In the final rule, EPA recognized the value of using regional emissions trading schemes to ensure compliance. Through a rate-based or mass-based trading program, generators can purchase compliance credits — either, respectively, an “Emission Rate Credit” (ERC) representing one MWh of electric generation (or reduced electricity use) with zero associated CO2 emissions, or an Emission Allowance representing one ton of CO2 emissions. A major catch, however, is that states can only enter into regional trading schemes with states that implement the same rate-based or mass-based approach. Policy arguments for adopting each type of scheme will vary by state, so if participating in a regional trading scheme, or keeping that option open, is important for state regulators, it would behoove them to collaborate with their neighboring counterparts to ensure that their respective compliance approaches are not incompatible.
- Does our compliance strategy depend on building new multi-state financed transmission infrastructure?
Another potential conflict may arise when states consider what infrastructure will be necessary to facilitate their CPP compliance, as well as to implement their broader intra- and interstate electric system planning goals. By EPA’s own estimation, the final CPP will result in 706,000 GWh of new renewable generation by 2030 (an increase from the proposed rule’s 305,000-335,000 GWh estimate). Some of this new renewable energy may be already grid-accessible, but more likely, a significant portion will require transmission system expansions to be harnessed, as acknowledged in the final rule and confirmed through separate analyses by organizations like EIA and ICF. Although some utilities like Xcel Energy are expanding their transmission networks to reach remote renewable resources in states like Colorado, Minnesota, and the Dakotas, many others are biding their time. This is an understandable reaction, considering the protracted siting battles, cost allocation disputes, and multi-year commitments involved in taking a transmission project from concept to completion. For these and other policy reasons, some states may opt for intra-state distributed generation projects, as opposed to participating in a multi-state financed transmission upgrade. Because interstate transmission projects are so expensive, the economics of such an endeavor would be negatively affected if a previously-committed or interested state opted for a non-transmission alternative instead. If a neighboring state relied on that infrastructure project to meet its own CPP or electric system planning goals, it could suddenly find itself walking a very lonely road. Without extensive conversations about electric system planning goals and CPP compliance options, state regulators may inadvertently affect their neighbors’ own policy objectives.
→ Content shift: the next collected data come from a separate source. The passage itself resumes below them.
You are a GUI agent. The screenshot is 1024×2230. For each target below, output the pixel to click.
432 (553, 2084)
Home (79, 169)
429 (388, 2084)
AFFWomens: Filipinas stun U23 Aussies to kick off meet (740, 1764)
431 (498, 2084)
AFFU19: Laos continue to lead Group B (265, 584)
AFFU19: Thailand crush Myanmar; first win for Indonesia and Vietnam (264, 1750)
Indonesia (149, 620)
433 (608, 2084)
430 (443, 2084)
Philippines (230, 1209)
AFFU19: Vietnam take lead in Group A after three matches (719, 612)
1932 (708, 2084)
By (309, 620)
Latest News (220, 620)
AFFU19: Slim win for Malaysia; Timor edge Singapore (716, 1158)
The significance of these questions goes beyond simply ensuring regional grid reliability. Indeed, EPA’s final rule included FERC’s suggestions that were designed to keep the lights on, and the agency has furthermore committed to cooperating with FERC and DOE toward that end as well. Rather, the point here is to illustrate the wide-reaching effects that an individual state’s Clean Power Plan compliance may have on its neighbors and vice versa. Intra-state clean power plan compliance may be sufficient to satisfy the EPA and forestall blackouts, but without considering the inter-state implications, states risk misaligning their policy goals and stunting existing and future regional electric system planning efforts.